Thursday, June 23, 2005

Boom, Like That (a/k/a Sieze This!)

Today's HoB entry was supposed to be a celebration of the newest release (and some recent prior releases) by Mark Knopfler, the former front-man for Dire Straits. However, that will have to be shelved in favor of a discussion of today's issuance by the Supreme Court of their opinion in KELO ET AL. v. CITY OF NEW LONDON ET AL. The case involves some homeowners in a working-class neighborhood who were resisting attempts by the city of New London, CT, in its desire to sieze their houses for private use. While all cases heard by the Supreme Court are of significance (hence their being heard by the most sovereign court in the US), today's decision has -- unfortunately -- serious, far-reaching consequences.

Essentially, the opinion permits local towns and municipalities, in the name of community enhancement, to appropriate (read: sieze) houses and other forms of property in order to facilitate expansion and community renewal for not only public use but for private and/or corporate expansion.
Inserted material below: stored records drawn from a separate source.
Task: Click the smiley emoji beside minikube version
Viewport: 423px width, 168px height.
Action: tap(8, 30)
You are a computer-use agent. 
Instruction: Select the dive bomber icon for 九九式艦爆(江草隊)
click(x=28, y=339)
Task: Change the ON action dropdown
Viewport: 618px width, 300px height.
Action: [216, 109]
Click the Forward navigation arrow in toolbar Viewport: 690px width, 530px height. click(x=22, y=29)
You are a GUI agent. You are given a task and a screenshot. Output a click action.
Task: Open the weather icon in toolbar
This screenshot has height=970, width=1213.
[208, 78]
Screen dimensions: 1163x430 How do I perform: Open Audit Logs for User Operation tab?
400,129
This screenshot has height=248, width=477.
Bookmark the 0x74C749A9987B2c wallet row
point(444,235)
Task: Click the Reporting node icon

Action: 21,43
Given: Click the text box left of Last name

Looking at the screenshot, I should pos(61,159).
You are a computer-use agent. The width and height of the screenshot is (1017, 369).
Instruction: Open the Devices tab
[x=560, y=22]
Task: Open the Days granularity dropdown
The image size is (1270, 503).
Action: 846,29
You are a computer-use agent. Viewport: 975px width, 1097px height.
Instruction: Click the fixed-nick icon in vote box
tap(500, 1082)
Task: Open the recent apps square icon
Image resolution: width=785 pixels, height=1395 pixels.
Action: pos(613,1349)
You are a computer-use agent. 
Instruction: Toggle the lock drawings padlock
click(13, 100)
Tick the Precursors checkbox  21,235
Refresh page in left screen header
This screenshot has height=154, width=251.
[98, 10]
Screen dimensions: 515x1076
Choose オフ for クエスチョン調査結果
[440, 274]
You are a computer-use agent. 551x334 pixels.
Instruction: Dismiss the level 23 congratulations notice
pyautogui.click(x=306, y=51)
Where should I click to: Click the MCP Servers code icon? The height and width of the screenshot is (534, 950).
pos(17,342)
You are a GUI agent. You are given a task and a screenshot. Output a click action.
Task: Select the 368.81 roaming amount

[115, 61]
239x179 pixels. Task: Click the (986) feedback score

What this means -- to the layperson -- is that if you own a house that is in the way of a town's or city's geographic building plans -- not merely for a new highway or electric plant, but for that of a new corporate structure/office building, the town has the legal right, thanks to today's decision, to sieze your property (reimbursing you for the value of said property) and bulldoze your house to make way for construction, even if said construction is for private, non-public use.

If that doesn't frighten you or at least make you wonder if the nine members of the Supreme Court have lost their collective minds, then I suspect you're either naive or not quite processing the danger inherent as a result of today's decision.

In its most basic form, today's decision strengthens and legitimizes the power of the state over the individual, and means that your most valued property -- your house -- is no longer quite your own. In years past, and in movies (from "The Grapes of Wrath" to Jean-Claude Van Damme's "Nowhere to Run"), the notion of the government bullying a property owner into relinquishing ownership of their house has been played and re-played to death. But in years past, much of that expansion has involved public construction: roads/highways, infrastructure, power generators, nuclear plants, and even public parks. Today's decision, however, turns the notion of the siezure of personal property for public use on its ear by further allowing the state (or the town) to delete a house or other edifice merely to pave the way for more commerce (ie an office/corporate structure) which in turn allows the state/town to improve itself from the inside out -- or from the ground up. The problem here -- and thanks to conspiracy theorists and movies produced since the Watergate scandal of the 1970's -- is that the decision hands control and discretion to towns and states by suggesting that local officials are entitled (and qualified) to make improvements to their town (even if said improvements do not eliminate eyesores, ie a tiny shack in the middle of a luxurious, wealthy neighborhood) with little or no resistance.

This, in layman's terms, is disturbing. The Fifth Amendment, which largely has served as the main deterrent to states and towns controlling its residents and their property, basically just got shredded.

The language of the Fifth Amendment, for those who don't have a handy copy of the Constitution, is as follows:

Article [V.]No person shall be held to answer for a capital, or otherwise
infamous crime, unless on a presentment or indictment of a Grand Jury, except in
cases arising in the land or naval forces, or in the Militia, when in actual
service in time of War or public danger; nor shall any person be subject for the
same offence to be twice put in jeopardy of life or limb; nor shall be compelled
in any criminal case to be a witness against himself, nor be deprived of life,
liberty, or property, without due process of law; nor shall private property be
taken for public use, without just compensation.

The Fifth Amendment, as part of The Bill of Rights, was ratified between 1789 and 1791 (it was ratified on a state-by-state basis). So a 200-plus-year-old protection of property was just wadded up and discarded like a piece of junk mail.

The notion of the siezure of property which blights the community isn't new; this type of siezure has been present communities since the 1950's. Even New York City is not immune from this treatment; in the name of expansion, the City has steamrolled hundreds of lots in the name of public-minded construction. The example, and the theory behind this concept, is that a tiny two-room shack in the middle of Times Square could (and should) be better utilized and, therefore, is siezed, leveled and deleted to make way for an office building or hotel which fosters thousands of jobs, commerce, revenue for the City, and therefore serves a public need. Hence the legitimacy when litmus-tested against the confines of the Fifth Amendment.

However, the very nature of "public use" was today redefined. According to the Supreme Court, even if the siezed land is not opened up for de-facto public use, a city/town/state can, via a duly-filed economic development plan, demonstrate that a private entity planning a private-use structure still can qualify as having public benefit.

In plain english, today's decision marks a significant eroding of personal freedom, and while I am not a card-carrying, liberal-minded trumpeter of the ACLU, today's decision will -- without question -- have disturbing, far-reaching implications for years to come.

Next thing you know, the Supreme Court will tell us we don't really own the music contained on the CD's we have purchased, and transferring same to computers, portable digital music players, and even listening to them in public places is no longer legal.

As Mark Knopfler sings on his new release: "Boom, like that."